AUSGANGSTEXT:
-.-.-

Problem - Rechtswidrig gewordener Verwaltungsakt

Problem - Rechtswidrig gewordener Verwaltungsakt

Im Rahmen der Rücknahme eines Verwaltungsaktes kann sich bei dem Prüfungspunkt „Rechtswidrigkeit des Erst-Verwaltungsaktes“ ein rechtswidrig gewordener Verwaltungsakt als Problem stellen. Es geht somit um Verwaltungsakte, die zunächst rechtmäßig sind, später jedoch rechtswidrig werden. Dies ist lediglich bei Dauerverwaltungsakten denkbar, also Verwaltungsakte, die sich in ihrer Wirkung über einen gewissen Zeitraum erstrecken. Beispiel: A bekommt ein Stipendium für die Zeit seines Studiums bewilligt. Nach drei Jahren hört A auf, zu studieren. Der Stipendiumsbewilligungsbescheid läuft jedoch weiter. Dann war der Bescheid einmal rechtmäßig, ist aber mit Aufgabe des Studiums rechtswidrig geworden. Fraglich ist somit, nach welcher Vorschrift ein rechtswidrig gewordener Verwaltungsakt aufgehoben werden kann.

-.-.-

AUFGABENSTELLUNGEN:
1. Bei welcher Art von Verwaltungsakten ist laut dem Text zum rechtswidrig gewordenen Verwaltungsakt ein späteres Rechtswidrigwerden überhaupt denkbar?
2. Gib im Text zum rechtswidrig gewordenen Verwaltungsakt alles von "Im Rahmen der" bis hinunter zu "aufgehoben werden kann." erneut wieder und ersetze dabei "drei Jahren" durch "vier Jahren".
Die anschließenden Zeilen stammen aus einer anderen Quelle.

DATENAUSZUG:

-.-.-

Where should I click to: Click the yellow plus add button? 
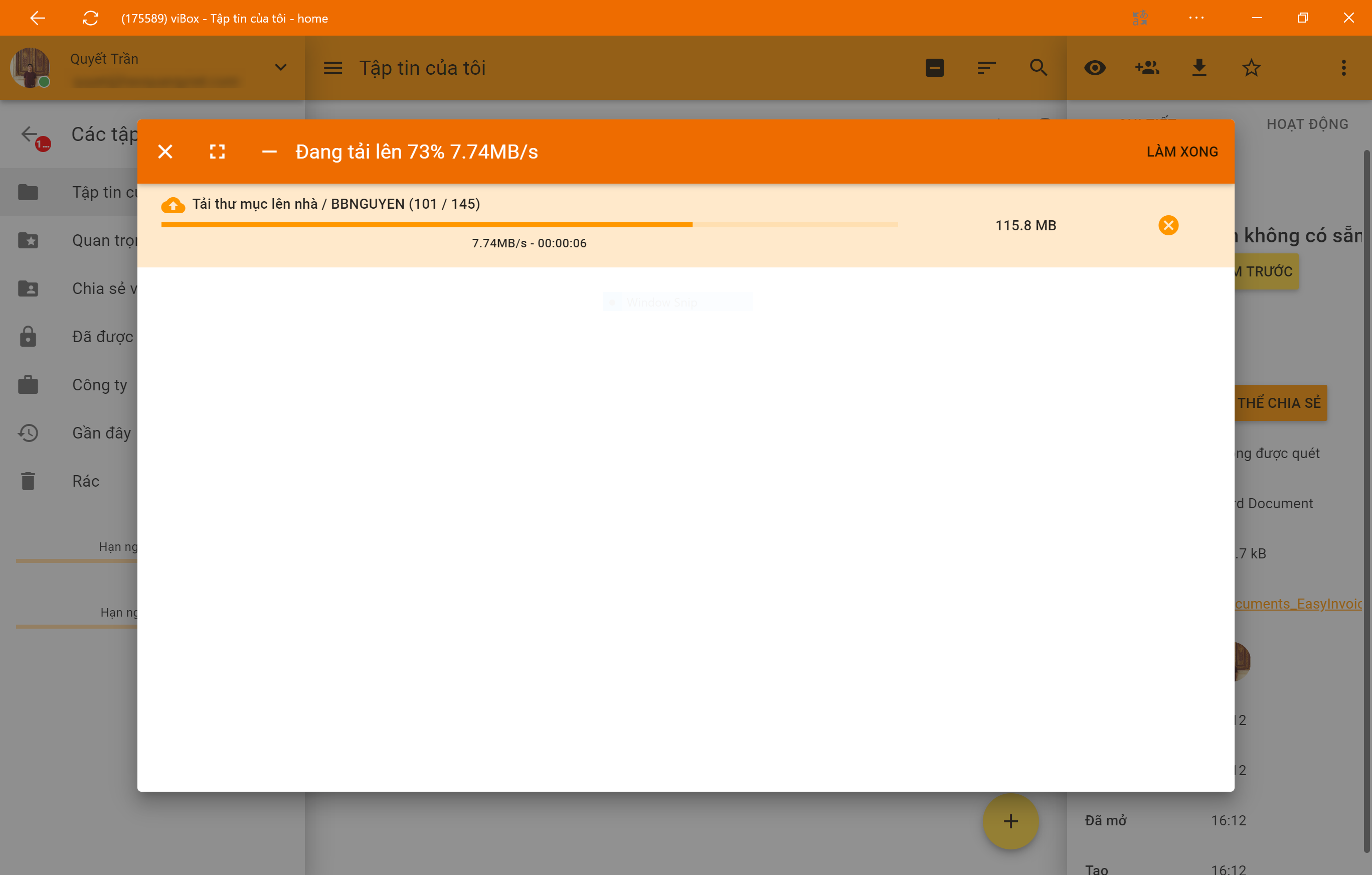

-.-.-

LÖSUNGEN DER REIHE:
1. Nur bei Dauerverwaltungsakten.

2.
Im Rahmen der Rücknahme eines Verwaltungsaktes kann sich bei dem Prüfungspunkt „Rechtswidrigkeit des Erst-Verwaltungsaktes“ ein rechtswidrig gewordener Verwaltungsakt als Problem stellen. Es geht somit um Verwaltungsakte, die zunächst rechtmäßig sind, später jedoch rechtswidrig werden. Dies ist lediglich bei Dauerverwaltungsakten denkbar, also Verwaltungsakte, die sich in ihrer Wirkung über einen gewissen Zeitraum erstrecken. Beispiel: A bekommt ein Stipendium für die Zeit seines Studiums bewilligt. Nach vier Jahren hört A auf, zu studieren. Der Stipendiumsbewilligungsbescheid läuft jedoch weiter. Dann war der Bescheid einmal rechtmäßig, ist aber mit Aufgabe des Studiums rechtswidrig geworden. Fraglich ist somit, nach welcher Vorschrift ein rechtswidrig gewordener Verwaltungsakt aufgehoben werden kann.